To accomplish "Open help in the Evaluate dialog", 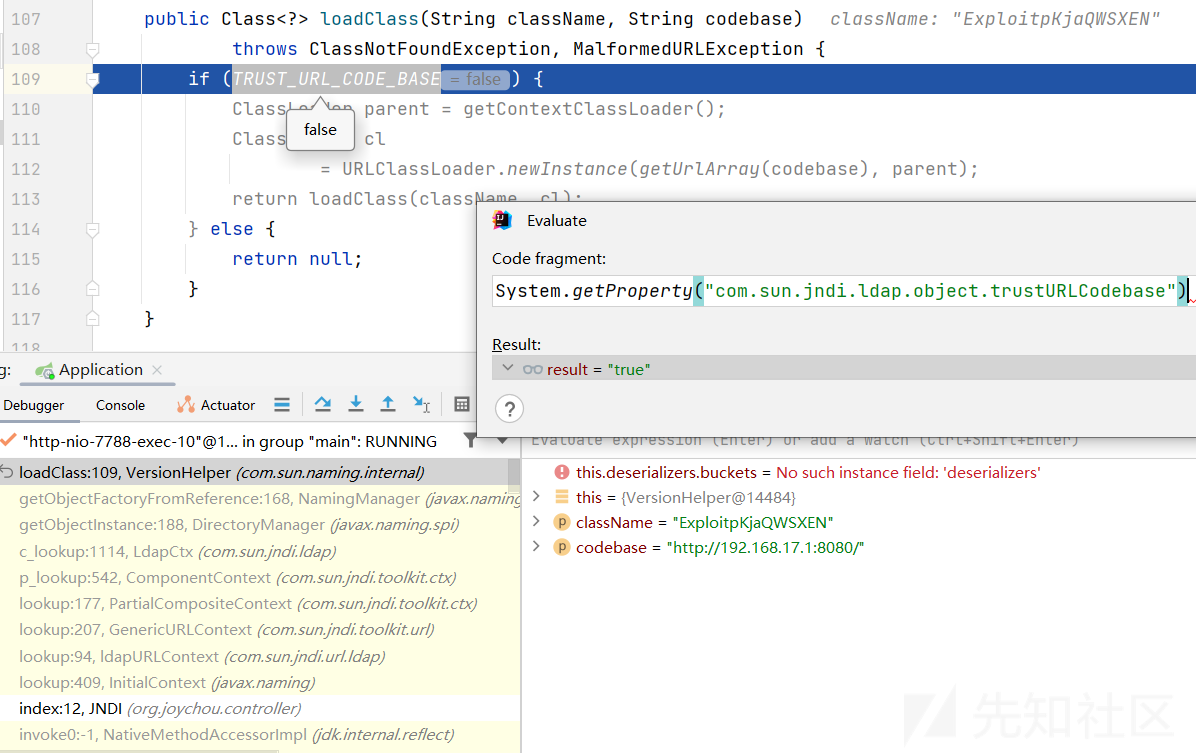I will (x=509, y=408).
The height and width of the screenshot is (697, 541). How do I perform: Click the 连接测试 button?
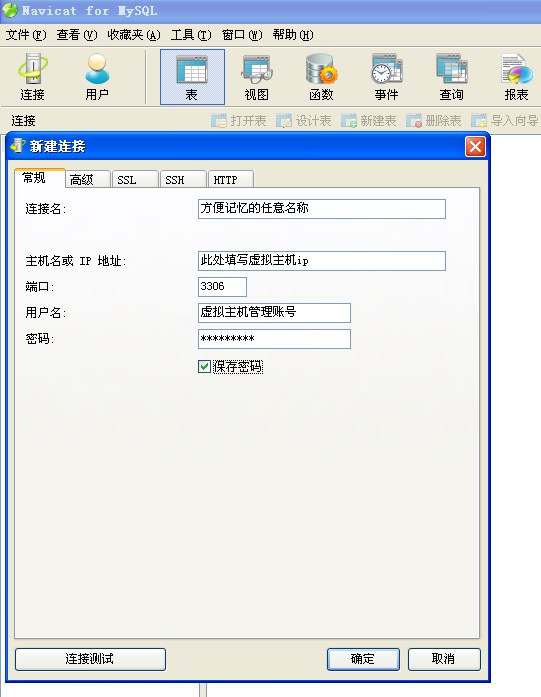click(x=90, y=659)
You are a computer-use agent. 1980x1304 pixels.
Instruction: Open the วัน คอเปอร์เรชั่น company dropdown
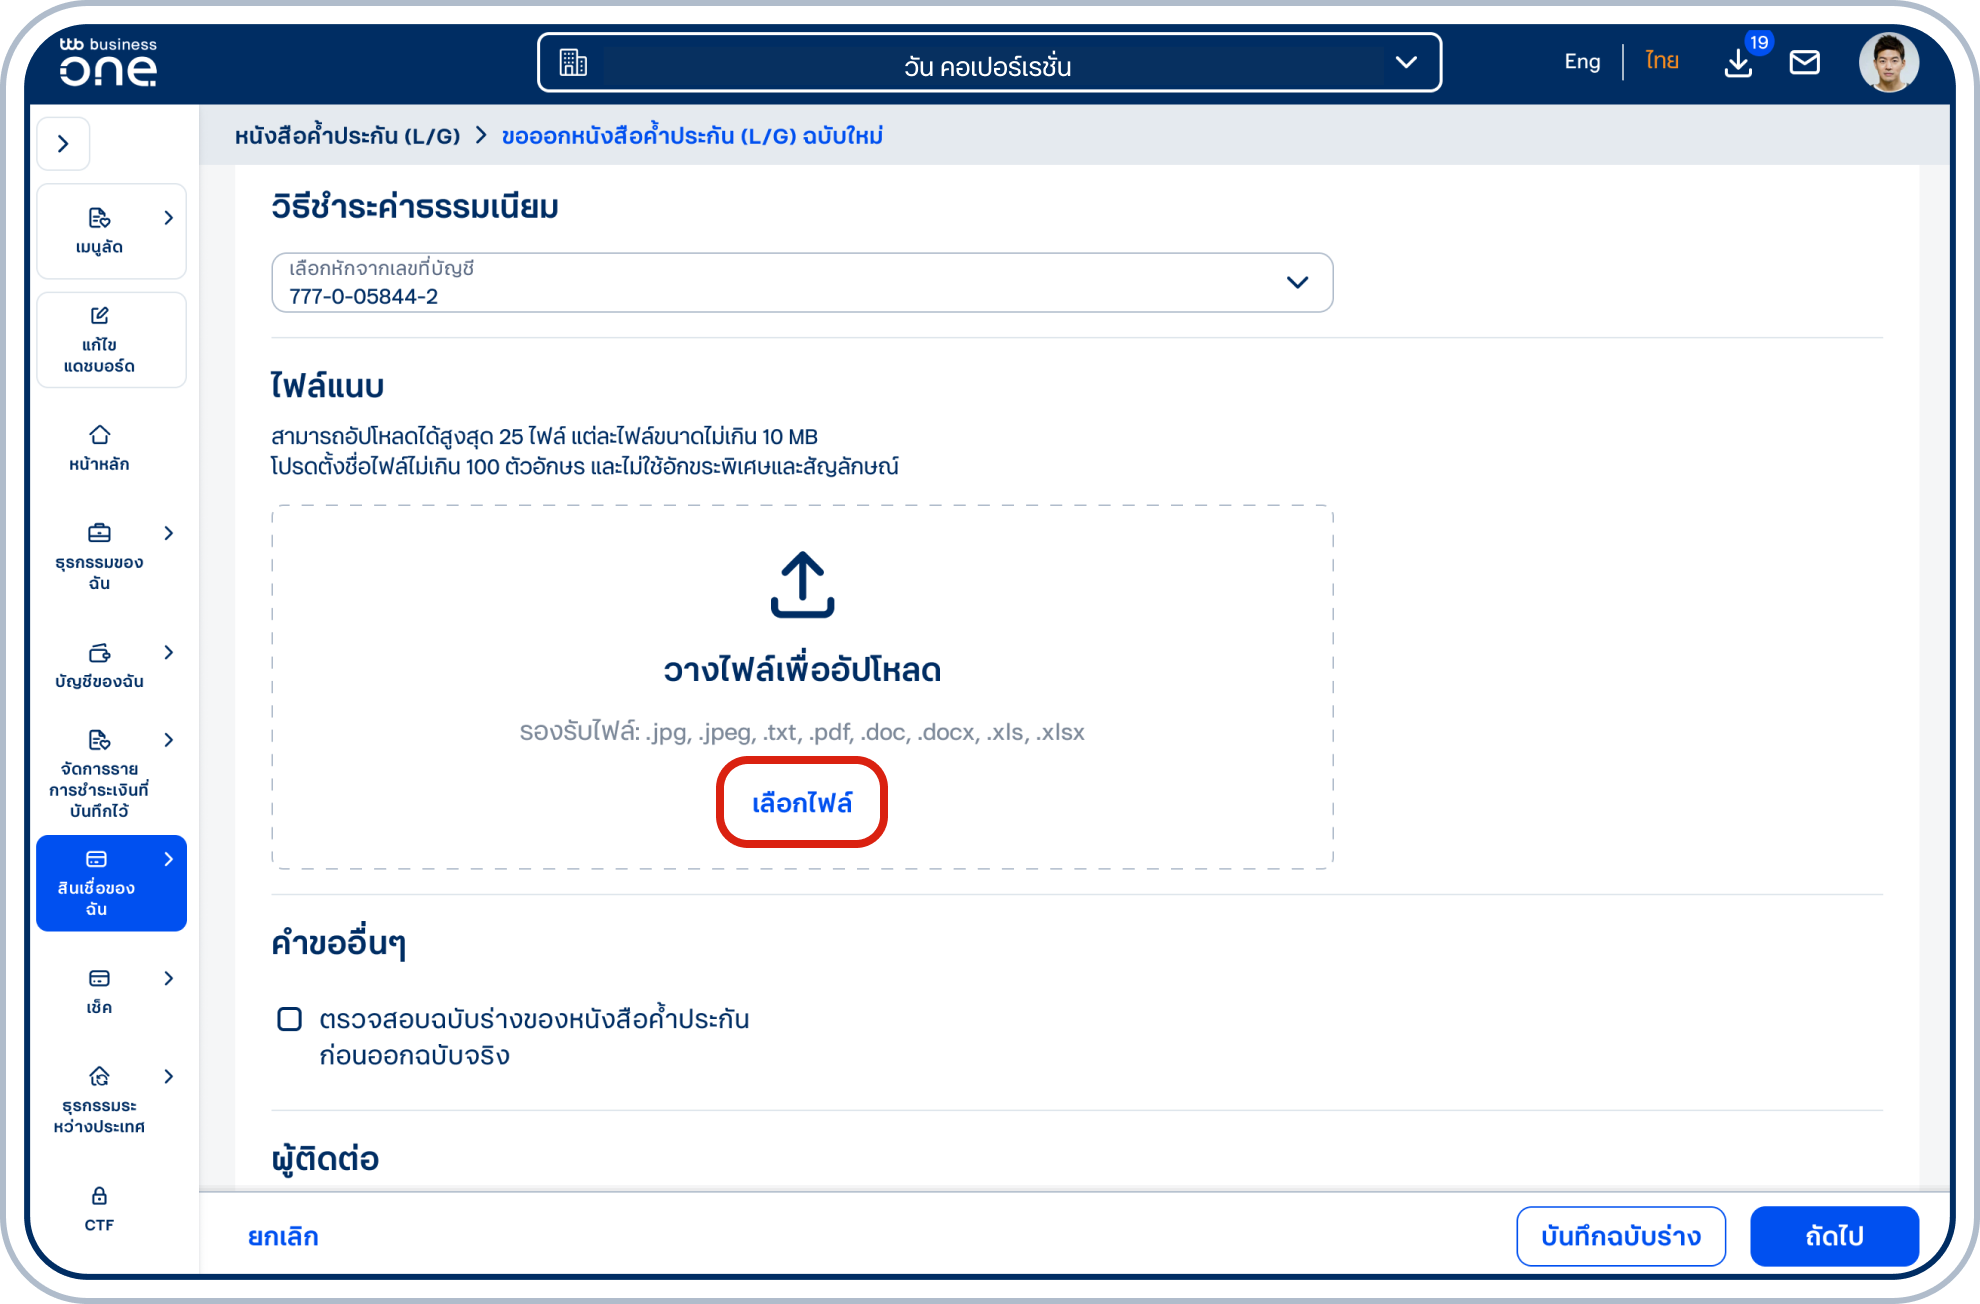[989, 63]
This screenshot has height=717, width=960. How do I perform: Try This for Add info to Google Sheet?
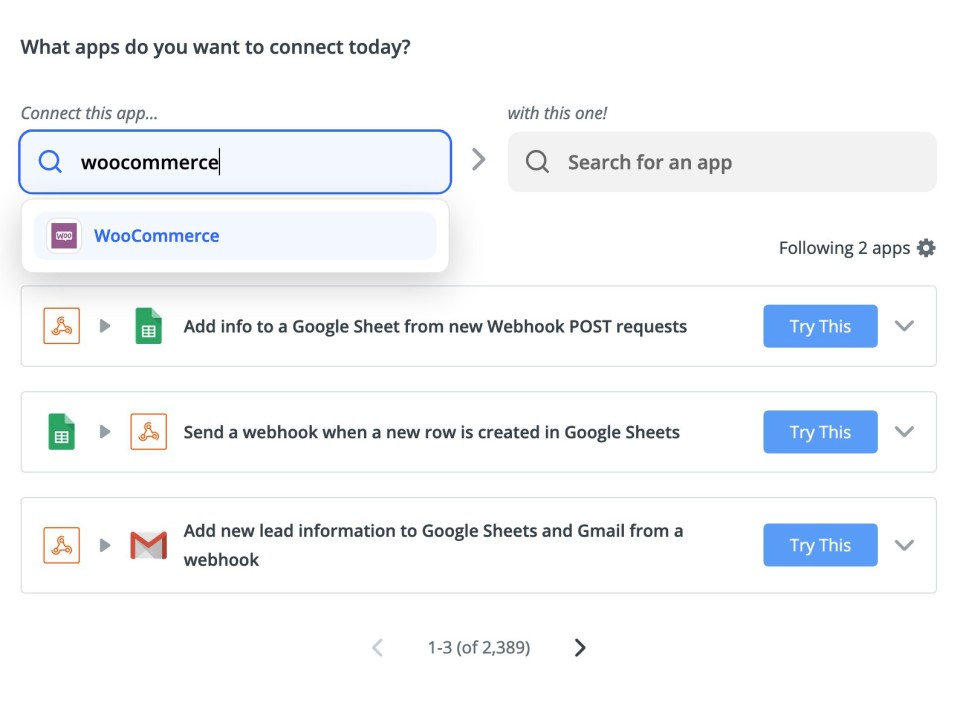click(820, 326)
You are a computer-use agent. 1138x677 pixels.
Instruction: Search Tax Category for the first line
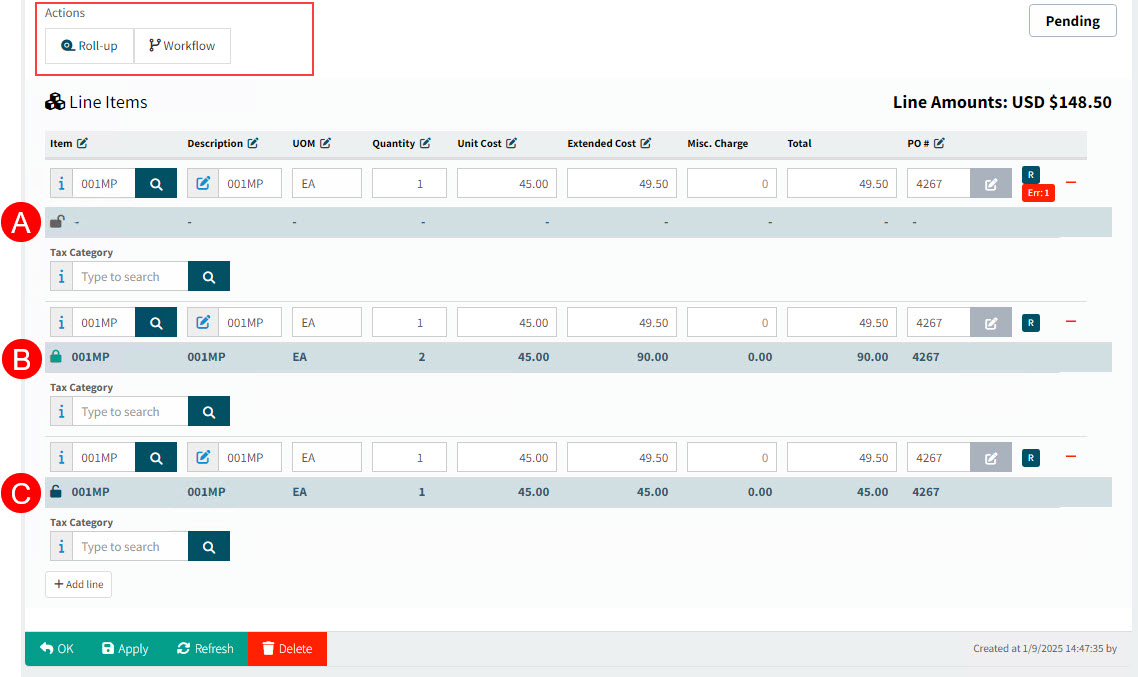point(209,277)
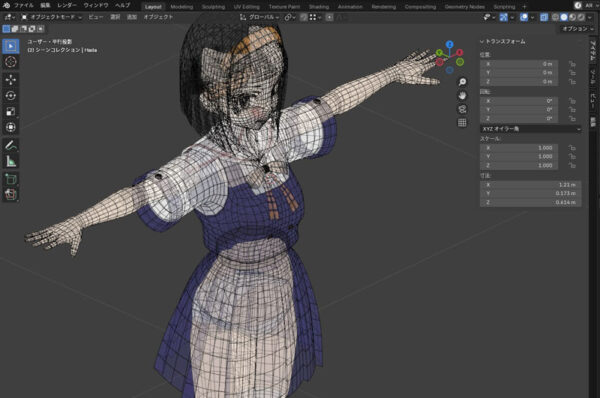The image size is (600, 398).
Task: Select the Cursor tool in toolbar
Action: (x=11, y=62)
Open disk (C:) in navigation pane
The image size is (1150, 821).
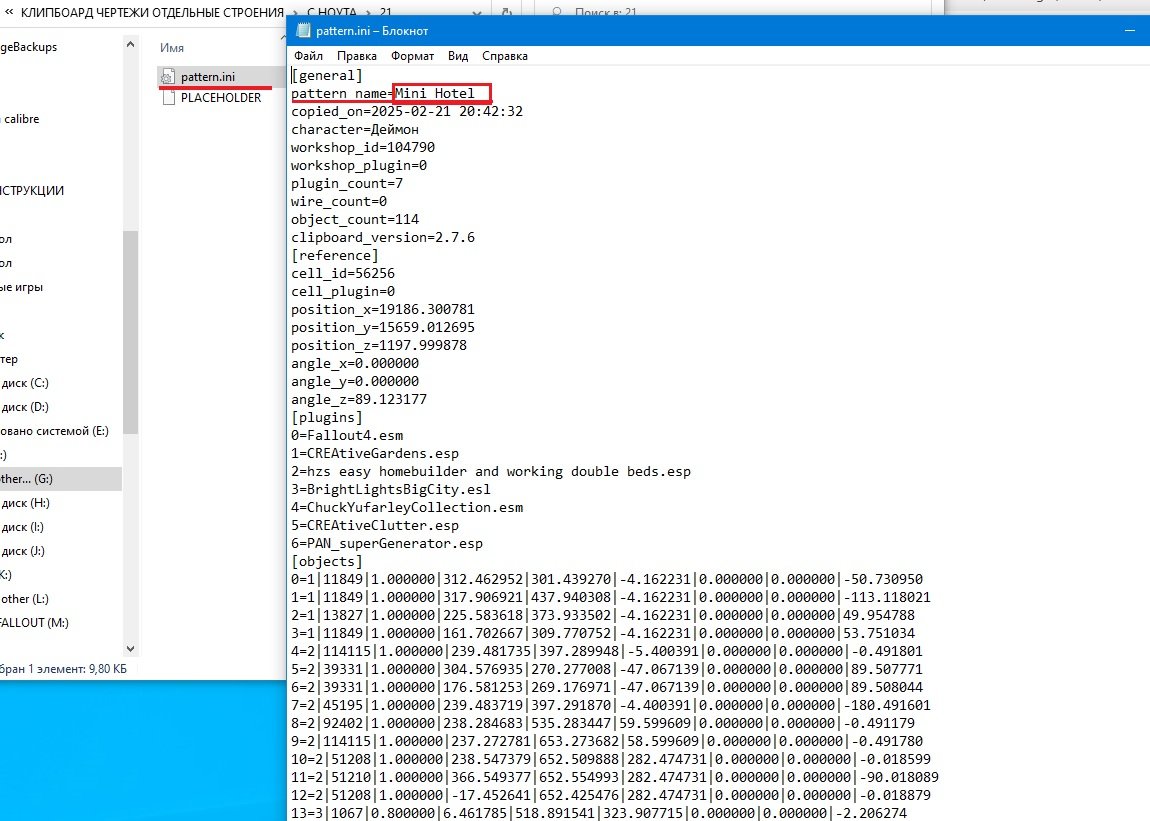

STATED GOAL — Print the entries word for word, starting at the line that contains "This screenshot has" and continuing through the last entry, and leave out the pictures.

OUTPUT BELOW —
This screenshot has height=717, width=960. How do I perform: Try This for Add info to Google Sheet?
click(820, 326)
You are a computer-use agent. 1138x677 pixels.
Instruction: Search Tax Category for the first line
point(209,277)
The image size is (600, 398).
Task: Select the Cursor tool in toolbar
Action: (x=11, y=62)
Open disk (C:) in navigation pane
The image size is (1150, 821).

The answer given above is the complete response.